[Data for this task Boundary: Start]

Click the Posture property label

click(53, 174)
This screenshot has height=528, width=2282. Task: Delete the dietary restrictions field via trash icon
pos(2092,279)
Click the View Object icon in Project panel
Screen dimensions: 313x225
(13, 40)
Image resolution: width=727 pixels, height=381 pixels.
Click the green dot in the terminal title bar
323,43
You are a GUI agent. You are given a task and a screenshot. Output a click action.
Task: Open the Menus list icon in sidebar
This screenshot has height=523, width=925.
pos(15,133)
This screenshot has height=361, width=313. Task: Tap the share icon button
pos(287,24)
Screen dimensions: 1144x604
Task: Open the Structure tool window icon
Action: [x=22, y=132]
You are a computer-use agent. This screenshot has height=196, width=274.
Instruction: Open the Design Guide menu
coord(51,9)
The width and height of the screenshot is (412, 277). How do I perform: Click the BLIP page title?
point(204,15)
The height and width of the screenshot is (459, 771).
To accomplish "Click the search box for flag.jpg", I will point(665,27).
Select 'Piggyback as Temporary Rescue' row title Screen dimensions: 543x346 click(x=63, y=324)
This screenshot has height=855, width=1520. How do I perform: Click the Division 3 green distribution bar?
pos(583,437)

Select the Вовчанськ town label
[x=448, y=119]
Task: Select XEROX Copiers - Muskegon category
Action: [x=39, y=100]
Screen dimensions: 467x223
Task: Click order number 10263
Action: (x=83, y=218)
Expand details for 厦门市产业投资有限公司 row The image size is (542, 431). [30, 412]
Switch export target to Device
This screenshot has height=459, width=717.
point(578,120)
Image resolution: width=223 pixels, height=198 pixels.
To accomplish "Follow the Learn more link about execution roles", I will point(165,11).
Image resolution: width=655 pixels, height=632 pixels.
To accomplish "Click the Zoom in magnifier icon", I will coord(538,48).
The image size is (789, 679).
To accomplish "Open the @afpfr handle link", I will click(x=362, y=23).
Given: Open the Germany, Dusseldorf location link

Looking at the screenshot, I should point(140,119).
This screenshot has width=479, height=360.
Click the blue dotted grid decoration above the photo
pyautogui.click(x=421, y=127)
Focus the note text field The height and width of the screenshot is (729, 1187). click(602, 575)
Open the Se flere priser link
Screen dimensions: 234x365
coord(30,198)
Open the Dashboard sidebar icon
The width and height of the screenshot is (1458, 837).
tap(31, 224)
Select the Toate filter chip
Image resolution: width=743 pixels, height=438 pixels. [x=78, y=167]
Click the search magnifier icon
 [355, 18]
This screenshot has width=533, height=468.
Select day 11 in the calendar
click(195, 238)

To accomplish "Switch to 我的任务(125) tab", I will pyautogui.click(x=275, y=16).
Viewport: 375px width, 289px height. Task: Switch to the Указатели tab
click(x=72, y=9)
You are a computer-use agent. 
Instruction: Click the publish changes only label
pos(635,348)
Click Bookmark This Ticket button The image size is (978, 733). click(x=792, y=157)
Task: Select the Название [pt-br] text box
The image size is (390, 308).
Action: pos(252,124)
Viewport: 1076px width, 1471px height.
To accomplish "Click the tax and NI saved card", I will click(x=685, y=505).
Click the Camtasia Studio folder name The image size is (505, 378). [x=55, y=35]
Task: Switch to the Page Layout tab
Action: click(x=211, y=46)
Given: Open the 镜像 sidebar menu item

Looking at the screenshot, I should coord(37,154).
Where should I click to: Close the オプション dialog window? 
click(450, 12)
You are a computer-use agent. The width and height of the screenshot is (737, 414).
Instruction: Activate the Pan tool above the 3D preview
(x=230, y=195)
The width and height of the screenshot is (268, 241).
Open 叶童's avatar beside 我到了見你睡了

[Data for this task Boundary: End]

— What needs to be done —
Transcribe the listing above line for line, from the first line to the line containing "Image resolution: width=727", inclusive, with no other lines.

— Answer section —
Click the Posture property label

click(53, 174)
This screenshot has height=528, width=2282. Task: Delete the dietary restrictions field via trash icon
pos(2092,279)
Click the View Object icon in Project panel
Screen dimensions: 313x225
(13, 40)
Image resolution: width=727 pixels, height=381 pixels.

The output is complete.